Side-by-side comparison of AI visibility scores, market position, and capabilities
Long Beach CA Medicaid managed care (NYSE: MOH) ~$38.7B FY2024 revenue; 5.7M members in 19 states, Medicaid redetermination management, D-SNP growth competing with Centene and Elevance.
Molina Healthcare, Inc. is a Long Beach, California-based managed care organization — publicly traded on the New York Stock Exchange (NYSE: MOH) as an S&P 500 Health Care component — providing Medicaid, Medicare, and Marketplace (Affordable Care Act exchange) health insurance through state-contracted managed care plans to approximately 5.7 million low-income, elderly, and disabled members across 19 states, with revenues generated primarily from per-member-per-month (PMPM) capitation payments received from state Medicaid agencies and CMS Medicare programs. In fiscal year 2024, Molina Healthcare reported revenues of approximately $38.7 billion — primarily from Medicaid capitation payments from state Medicaid agencies that contract with Molina to administer benefits for enrolled beneficiaries — generating net income impacted by elevated medical costs in the Marketplace segment as post-COVID health utilization normalization drove medical loss ratios above expectations. CEO Joseph Zubretsky's strategy of disciplined Medicaid contract renewal and Medicaid redetermination management positioned Molina for the 2023-2024 Medicaid unwinding — the federal pandemic-era continuous enrollment requirement expiration required states to redetermine eligibility for all Medicaid enrollees, with Molina proactively assisting ineligible members transition to Marketplace plans to retain the relationship. Molina's marketplace business expansion (Affordable Care Act exchange plans in new states and existing markets) provides enrollment growth offsetting Medicaid membership losses from redetermination, while Medicare Dual Eligible Special Needs Plans (D-SNPs — serving members eligible for both Medicaid and Medicare) represent the highest-growth and highest-margin Molina product line.
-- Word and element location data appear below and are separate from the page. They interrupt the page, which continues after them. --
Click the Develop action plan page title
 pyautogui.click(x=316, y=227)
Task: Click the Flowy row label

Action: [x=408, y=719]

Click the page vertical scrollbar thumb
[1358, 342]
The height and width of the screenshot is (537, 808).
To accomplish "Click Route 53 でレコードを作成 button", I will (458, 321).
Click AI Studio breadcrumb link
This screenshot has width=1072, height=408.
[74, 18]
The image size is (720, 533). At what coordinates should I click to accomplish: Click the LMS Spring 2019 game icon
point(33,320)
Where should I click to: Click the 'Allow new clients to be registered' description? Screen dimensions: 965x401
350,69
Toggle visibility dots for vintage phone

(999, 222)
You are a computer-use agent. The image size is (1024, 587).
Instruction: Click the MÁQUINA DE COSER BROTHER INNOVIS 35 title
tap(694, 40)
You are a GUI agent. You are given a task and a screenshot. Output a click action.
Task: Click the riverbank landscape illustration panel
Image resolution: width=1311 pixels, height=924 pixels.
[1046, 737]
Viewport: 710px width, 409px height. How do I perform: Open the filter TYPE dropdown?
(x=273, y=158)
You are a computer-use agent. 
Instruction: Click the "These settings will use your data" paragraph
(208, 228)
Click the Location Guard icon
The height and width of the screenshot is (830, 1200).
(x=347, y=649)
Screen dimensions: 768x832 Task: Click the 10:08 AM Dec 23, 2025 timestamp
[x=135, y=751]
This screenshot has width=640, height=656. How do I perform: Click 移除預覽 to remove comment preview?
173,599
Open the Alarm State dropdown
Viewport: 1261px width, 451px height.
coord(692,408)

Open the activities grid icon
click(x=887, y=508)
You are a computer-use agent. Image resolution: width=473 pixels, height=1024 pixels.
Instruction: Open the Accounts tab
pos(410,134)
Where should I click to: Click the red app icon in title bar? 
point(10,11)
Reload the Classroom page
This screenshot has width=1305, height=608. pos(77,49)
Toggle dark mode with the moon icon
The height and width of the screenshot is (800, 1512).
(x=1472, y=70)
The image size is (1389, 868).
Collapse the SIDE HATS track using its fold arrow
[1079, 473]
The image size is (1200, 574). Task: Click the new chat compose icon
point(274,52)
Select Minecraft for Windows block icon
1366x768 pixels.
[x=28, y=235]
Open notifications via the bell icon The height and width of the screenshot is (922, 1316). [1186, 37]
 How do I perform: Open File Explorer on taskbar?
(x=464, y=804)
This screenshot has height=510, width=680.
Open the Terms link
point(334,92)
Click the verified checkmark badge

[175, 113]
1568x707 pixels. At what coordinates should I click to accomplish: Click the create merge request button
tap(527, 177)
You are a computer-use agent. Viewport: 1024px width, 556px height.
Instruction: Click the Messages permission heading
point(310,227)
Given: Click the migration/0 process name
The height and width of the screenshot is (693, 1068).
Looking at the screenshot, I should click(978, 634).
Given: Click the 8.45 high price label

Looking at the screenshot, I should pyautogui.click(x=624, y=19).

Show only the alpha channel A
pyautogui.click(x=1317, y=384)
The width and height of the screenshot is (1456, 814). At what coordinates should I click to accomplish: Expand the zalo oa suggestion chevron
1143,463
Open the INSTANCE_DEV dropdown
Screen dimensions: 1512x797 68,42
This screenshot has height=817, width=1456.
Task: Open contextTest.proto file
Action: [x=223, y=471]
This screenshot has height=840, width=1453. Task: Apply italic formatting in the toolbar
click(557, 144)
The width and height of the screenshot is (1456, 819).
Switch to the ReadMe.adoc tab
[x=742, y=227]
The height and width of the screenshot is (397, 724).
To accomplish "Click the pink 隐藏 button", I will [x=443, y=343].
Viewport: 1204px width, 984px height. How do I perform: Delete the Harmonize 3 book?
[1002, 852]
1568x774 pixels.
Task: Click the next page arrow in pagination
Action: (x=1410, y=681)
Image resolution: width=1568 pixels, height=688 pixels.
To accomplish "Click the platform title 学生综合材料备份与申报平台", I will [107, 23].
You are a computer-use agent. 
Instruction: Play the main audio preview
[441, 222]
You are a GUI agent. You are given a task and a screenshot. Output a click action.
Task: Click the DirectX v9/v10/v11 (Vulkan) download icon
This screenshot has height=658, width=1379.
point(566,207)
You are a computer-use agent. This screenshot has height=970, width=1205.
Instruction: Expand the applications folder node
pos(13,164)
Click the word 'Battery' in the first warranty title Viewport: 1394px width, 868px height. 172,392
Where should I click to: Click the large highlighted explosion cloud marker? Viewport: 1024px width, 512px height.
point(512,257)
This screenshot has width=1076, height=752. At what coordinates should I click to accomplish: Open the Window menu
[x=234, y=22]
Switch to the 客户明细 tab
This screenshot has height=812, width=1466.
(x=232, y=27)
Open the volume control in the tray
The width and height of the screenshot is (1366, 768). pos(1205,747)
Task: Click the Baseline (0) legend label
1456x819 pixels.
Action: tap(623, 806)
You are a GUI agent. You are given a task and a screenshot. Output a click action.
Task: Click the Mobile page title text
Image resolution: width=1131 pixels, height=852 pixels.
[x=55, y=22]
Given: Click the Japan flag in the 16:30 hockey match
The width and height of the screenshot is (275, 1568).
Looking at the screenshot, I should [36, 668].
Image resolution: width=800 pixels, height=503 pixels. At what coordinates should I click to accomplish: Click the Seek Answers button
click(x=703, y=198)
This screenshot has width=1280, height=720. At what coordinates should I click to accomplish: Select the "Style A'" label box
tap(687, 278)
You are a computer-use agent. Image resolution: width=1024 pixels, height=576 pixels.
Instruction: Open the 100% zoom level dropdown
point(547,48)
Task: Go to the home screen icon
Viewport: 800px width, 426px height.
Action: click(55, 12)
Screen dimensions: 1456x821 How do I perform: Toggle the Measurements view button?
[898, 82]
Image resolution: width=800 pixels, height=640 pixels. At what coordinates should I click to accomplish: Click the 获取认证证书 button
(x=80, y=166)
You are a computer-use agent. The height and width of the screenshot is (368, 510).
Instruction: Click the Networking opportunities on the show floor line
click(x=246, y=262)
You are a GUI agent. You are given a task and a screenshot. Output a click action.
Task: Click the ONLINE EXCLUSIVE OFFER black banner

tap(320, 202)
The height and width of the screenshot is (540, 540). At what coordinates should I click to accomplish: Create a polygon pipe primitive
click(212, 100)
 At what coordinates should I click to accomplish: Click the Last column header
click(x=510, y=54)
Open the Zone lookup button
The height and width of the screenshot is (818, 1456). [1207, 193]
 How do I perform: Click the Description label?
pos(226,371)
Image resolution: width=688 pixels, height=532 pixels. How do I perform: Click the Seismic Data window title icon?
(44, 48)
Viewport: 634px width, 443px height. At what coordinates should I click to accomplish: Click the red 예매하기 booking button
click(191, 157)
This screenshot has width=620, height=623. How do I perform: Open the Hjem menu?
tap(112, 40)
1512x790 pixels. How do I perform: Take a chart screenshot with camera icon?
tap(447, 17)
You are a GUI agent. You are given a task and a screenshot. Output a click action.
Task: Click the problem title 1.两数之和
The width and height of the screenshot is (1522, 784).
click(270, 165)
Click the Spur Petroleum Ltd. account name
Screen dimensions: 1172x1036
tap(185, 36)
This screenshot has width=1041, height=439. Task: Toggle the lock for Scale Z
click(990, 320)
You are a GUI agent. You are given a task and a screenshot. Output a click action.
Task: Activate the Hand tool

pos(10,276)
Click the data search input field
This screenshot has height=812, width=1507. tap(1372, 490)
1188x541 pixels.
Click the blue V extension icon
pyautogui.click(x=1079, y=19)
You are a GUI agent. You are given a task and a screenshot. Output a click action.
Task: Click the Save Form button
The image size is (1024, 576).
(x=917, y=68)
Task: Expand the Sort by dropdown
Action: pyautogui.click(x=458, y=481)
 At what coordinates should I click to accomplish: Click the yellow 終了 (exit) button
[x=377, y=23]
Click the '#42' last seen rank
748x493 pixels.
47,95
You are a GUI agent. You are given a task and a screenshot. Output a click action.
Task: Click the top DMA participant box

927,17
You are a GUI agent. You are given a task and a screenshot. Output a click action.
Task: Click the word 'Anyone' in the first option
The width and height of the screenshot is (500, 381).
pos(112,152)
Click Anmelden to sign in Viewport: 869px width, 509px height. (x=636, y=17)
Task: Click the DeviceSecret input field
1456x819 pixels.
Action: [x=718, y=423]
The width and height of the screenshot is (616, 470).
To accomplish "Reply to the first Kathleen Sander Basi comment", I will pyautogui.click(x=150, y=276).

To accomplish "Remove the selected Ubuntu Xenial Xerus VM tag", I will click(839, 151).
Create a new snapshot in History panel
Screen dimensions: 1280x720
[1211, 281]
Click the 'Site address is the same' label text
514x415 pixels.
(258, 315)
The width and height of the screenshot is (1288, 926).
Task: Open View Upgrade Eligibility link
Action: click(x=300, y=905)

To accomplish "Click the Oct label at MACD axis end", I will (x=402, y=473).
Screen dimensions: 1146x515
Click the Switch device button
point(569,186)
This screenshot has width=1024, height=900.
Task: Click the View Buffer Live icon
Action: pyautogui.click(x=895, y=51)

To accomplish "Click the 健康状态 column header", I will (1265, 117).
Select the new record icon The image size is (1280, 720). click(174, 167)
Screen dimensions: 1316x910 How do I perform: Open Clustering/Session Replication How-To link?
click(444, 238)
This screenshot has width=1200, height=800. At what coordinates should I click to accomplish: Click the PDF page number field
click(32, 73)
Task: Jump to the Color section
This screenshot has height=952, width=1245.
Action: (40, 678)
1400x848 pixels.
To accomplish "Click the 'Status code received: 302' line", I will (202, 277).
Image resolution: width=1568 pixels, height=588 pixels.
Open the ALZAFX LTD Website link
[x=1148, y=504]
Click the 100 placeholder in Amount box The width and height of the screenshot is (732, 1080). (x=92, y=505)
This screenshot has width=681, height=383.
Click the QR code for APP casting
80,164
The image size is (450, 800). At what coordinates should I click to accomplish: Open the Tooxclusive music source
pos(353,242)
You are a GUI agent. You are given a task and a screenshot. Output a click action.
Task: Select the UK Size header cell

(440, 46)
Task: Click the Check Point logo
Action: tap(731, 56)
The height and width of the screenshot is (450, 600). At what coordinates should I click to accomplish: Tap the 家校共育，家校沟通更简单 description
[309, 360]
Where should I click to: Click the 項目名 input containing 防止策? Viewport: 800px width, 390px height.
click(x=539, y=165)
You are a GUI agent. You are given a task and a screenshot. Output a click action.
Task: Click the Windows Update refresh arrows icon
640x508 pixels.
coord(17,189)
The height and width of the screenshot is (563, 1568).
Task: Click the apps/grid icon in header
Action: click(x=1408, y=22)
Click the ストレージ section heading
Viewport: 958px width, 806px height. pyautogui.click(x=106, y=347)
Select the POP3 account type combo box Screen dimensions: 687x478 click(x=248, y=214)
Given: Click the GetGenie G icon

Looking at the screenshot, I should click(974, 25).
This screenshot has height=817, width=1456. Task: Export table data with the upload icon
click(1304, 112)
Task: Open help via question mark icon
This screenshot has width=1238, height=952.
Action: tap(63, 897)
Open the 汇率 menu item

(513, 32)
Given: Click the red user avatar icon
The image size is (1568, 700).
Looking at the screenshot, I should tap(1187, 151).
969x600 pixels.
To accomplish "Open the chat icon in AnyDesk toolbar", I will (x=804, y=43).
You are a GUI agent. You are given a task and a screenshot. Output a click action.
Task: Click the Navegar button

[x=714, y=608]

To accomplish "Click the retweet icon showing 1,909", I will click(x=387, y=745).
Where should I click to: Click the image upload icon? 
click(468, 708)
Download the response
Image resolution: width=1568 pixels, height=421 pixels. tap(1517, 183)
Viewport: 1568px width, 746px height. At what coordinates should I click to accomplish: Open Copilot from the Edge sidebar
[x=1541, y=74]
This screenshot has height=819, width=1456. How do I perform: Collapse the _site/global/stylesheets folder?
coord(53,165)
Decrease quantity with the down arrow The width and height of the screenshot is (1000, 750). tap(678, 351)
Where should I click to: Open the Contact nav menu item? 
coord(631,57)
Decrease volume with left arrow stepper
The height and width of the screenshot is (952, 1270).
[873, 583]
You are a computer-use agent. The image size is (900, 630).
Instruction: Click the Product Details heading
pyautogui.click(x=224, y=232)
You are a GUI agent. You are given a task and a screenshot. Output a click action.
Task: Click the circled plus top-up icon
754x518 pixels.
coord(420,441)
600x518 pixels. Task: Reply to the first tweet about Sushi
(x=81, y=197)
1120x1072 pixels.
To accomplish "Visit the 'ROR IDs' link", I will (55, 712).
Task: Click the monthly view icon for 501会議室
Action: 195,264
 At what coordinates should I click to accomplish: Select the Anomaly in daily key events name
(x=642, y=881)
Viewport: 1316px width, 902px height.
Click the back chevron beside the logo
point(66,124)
Cambridge MA neuroscience biopharma (NASDAQ: BIIB) at $9.7B 2024 revenue; LEQEMBI $87M Q4 (Alzheimer's first-in-class amyloid therapy), SKYCLARYS $102M Q4 (Friedreich's ataxia), MS franchise declining vs. Eli Lilly donanemab.
Biogen Inc. is a Cambridge, Massachusetts-based neuroscience biopharmaceutical company — publicly traded on NASDAQ (NASDAQ: BIIB) as an S&P 500 Health Care component — researching, developing, and commercializing therapies for neurological, neurodegenerative, and neurodevelopmental diseases including Alzheimer's disease, multiple sclerosis, spinal muscular atrophy, and rare neurological conditions through approximately 7,400 employees worldwide. In fiscal year 2024, Biogen reported total revenue of $9.7 billion (-2% year-over-year) and GAAP diluted EPS of $11.18 (+40%), reflecting significant cost-cutting that improved profitability despite modest revenue decline. Revenue decline was driven by continued erosion in the core multiple sclerosis franchise (TECFIDERA, AVONEX, TYSABRI facing generic and biosimilar competition) while new product revenue grew: LEQEMBI (lecanemab, Alzheimer's disease, partnered with Eisai) generated approximately $87 million in Q4 2024 global sales — reflecting the slow but building commercial trajectory of the first drug to slow Alzheimer's cognitive decline — and SKYCLARYS (omaveloxolone, Friedreich's ataxia) generated $102 million in Q4, nearly double the year-earlier period. CEO Christopher Viehbacher, who joined in 2022 from Genentech's parent Roche, has led a strategic restructuring that includes cost reduction, pipeline refocus on high-probability neurology programs, and the LEQEMBI commercial execution through a partnership model with Eisai.